Adrenal Gland Function

• Hormones Produced: The adrenal glands are vital endocrine organs responsible for synthesizing and secreting a diverse array of steroid hormones. These include glucocorticoids (e.g., cortisol), which are crucial for regulating metabolism, modulating immune responses, and managing stress; mineralocorticoids (e.g., aldosterone), which play a central role in maintaining electrolyte balance and blood pressure; and sex hormones (androgens like testosterone and estrogens), which contribute to reproductive function and secondary sexual characteristics. These hormones are essential for maintaining physiological homeostasis.

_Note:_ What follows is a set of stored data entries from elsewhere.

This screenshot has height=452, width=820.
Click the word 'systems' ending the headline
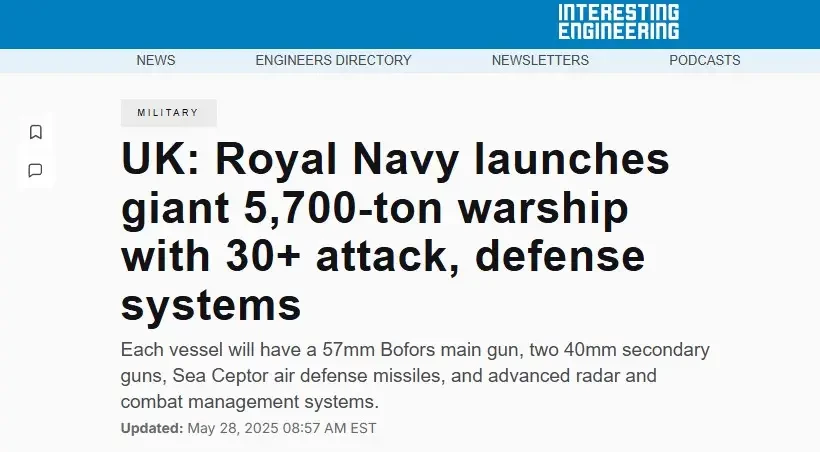pos(211,304)
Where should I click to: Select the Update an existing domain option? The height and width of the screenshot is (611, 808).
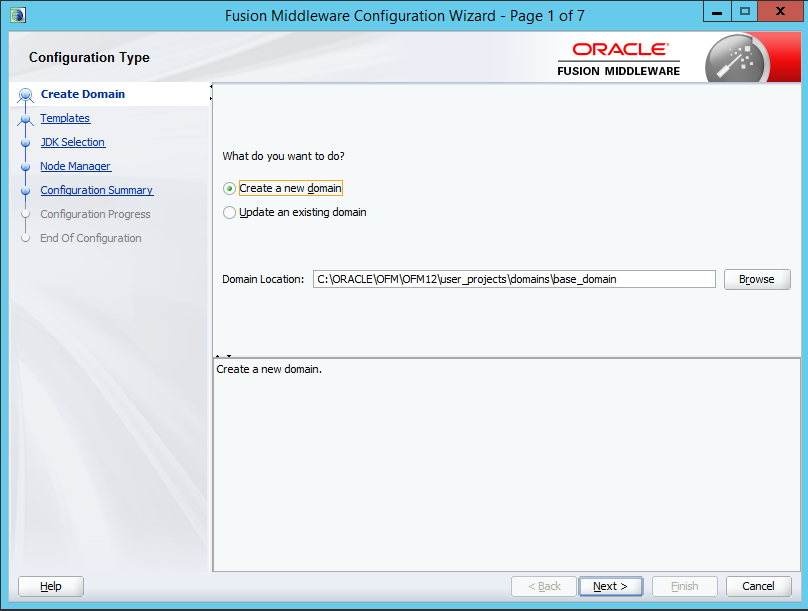pyautogui.click(x=230, y=213)
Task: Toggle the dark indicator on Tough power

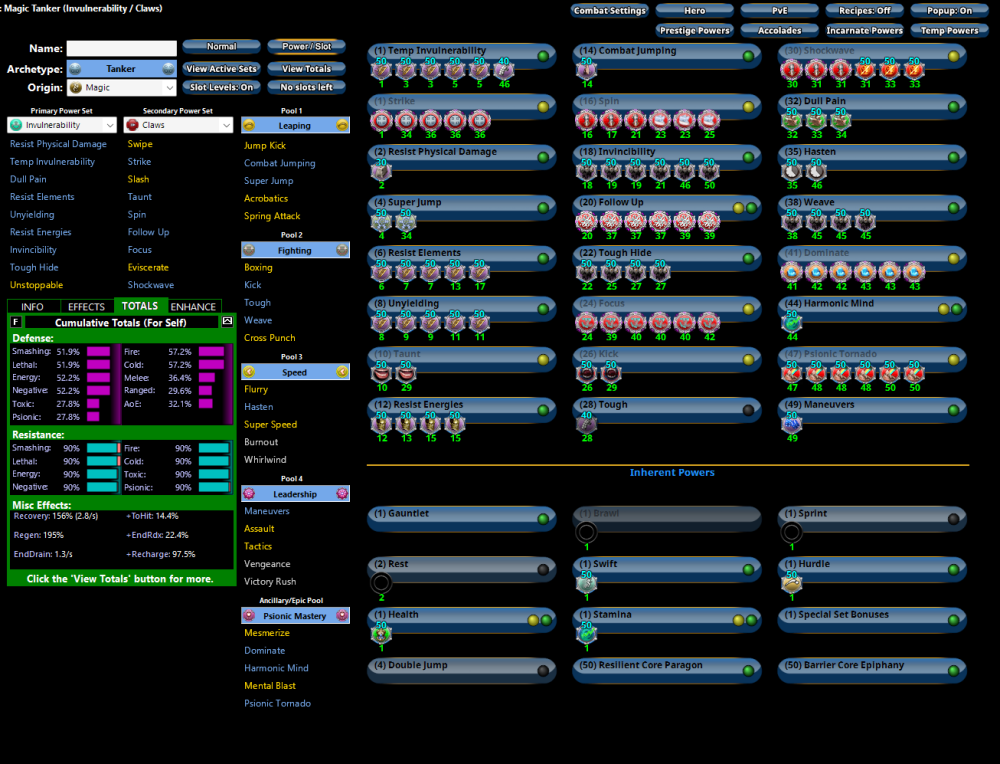Action: tap(749, 410)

• Health Conditions: Dysregulation in adrenal hormone production can lead to severe health consequences. For example, Addison’s disease is a well-known condition resulting from chronic adrenocortical insufficiency, characterized by insufficient production of cortisol and often aldosterone. Conversely, excessive hormone production can lead to conditions like Cushing's syndrome.

• Previous Studies: The adrenal gland has been identified as a significant and sensitive target organ for various environmental contaminants, including OPEs. Prior research using H295R human adrenocortical carcinoma cells, a widely recognized model for steroidogenesis, has revealed varied and complex effects of individual OPEs. A consistent finding across studies is that exposure to most tested OPEs leads to a significant increase in the area of intracellular lipid droplets within H295R cells. This accumulation of lipid droplets is a key indicator of altered cellular lipid metabolism and can impact steroid hormone synthesis, as cholesterol stored in these droplets is the primary precursor for all steroid hormones.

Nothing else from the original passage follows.